Assignment:
Rewrite everything from the line containing "Find the location of a" down to the line containing "panel-2-xtick-label-1: 5 is", changing "Locate an element" to "Find an element" and leaving all else as it stands.

Provided records:
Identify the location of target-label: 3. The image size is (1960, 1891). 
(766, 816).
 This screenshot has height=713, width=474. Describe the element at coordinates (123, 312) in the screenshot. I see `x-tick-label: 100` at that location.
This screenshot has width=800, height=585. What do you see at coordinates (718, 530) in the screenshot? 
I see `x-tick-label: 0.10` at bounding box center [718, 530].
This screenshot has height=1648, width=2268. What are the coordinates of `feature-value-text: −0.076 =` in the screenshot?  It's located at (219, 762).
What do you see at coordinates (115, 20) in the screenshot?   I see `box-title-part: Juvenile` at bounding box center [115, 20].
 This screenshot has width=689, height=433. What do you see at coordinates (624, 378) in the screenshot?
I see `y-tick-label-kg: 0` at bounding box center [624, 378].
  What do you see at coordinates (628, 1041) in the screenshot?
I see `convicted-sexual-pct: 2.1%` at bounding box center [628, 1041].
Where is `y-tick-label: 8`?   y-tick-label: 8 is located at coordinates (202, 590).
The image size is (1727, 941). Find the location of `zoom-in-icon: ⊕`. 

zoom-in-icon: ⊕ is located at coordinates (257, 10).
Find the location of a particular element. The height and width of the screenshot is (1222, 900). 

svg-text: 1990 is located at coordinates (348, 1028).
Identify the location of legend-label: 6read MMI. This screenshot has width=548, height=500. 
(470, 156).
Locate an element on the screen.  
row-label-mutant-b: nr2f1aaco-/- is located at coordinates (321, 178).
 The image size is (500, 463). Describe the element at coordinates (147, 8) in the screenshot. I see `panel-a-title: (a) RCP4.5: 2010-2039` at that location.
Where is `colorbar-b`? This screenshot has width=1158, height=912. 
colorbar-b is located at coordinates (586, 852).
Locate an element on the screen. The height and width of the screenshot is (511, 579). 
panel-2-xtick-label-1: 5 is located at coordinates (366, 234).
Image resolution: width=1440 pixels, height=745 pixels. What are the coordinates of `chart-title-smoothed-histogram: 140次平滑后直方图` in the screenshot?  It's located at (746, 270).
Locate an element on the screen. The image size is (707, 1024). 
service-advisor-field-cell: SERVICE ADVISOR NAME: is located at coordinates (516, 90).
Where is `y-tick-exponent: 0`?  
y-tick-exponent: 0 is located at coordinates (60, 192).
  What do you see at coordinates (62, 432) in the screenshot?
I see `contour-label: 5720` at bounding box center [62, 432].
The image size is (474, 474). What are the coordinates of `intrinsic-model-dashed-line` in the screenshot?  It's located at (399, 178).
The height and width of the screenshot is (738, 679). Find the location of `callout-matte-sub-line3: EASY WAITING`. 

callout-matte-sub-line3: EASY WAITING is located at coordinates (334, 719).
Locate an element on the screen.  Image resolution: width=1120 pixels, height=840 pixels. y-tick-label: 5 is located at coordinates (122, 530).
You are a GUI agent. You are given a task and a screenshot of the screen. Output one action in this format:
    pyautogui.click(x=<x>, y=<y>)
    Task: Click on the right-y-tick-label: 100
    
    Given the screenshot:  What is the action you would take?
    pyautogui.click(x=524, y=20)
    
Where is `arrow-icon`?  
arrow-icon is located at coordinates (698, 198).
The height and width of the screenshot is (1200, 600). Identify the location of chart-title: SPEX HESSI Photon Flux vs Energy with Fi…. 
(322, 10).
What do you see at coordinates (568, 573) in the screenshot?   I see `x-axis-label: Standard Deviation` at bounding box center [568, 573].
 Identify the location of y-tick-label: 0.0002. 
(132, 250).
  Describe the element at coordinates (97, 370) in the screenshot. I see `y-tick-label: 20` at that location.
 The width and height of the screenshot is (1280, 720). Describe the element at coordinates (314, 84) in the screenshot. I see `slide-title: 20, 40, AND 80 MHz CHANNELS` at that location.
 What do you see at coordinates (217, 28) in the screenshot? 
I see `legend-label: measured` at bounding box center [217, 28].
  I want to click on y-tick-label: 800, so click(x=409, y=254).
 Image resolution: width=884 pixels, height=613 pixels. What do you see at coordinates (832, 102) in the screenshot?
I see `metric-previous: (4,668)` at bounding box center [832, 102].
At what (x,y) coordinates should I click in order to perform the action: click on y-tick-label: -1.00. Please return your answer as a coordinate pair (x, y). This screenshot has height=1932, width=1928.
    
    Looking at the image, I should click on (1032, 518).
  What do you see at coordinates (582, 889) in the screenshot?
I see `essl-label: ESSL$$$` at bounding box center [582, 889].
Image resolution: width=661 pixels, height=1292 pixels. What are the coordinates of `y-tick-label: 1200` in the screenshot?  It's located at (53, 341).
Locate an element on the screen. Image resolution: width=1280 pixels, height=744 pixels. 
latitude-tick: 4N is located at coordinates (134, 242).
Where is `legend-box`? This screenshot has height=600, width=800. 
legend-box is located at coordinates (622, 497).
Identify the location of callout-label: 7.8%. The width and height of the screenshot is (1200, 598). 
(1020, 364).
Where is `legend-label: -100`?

Exercise result:
Find the location of a particular element. The height and width of the screenshot is (1222, 900). 

svg-text: 1990 is located at coordinates (348, 1028).
Identify the location of legend-label: 6read MMI. This screenshot has width=548, height=500. 
(470, 156).
Find an element on the screen.  
row-label-mutant-b: nr2f1aaco-/- is located at coordinates (321, 178).
 The image size is (500, 463). Describe the element at coordinates (147, 8) in the screenshot. I see `panel-a-title: (a) RCP4.5: 2010-2039` at that location.
Where is `colorbar-b`? This screenshot has width=1158, height=912. 
colorbar-b is located at coordinates (586, 852).
Find an element on the screen. The height and width of the screenshot is (511, 579). 
panel-2-xtick-label-1: 5 is located at coordinates (366, 234).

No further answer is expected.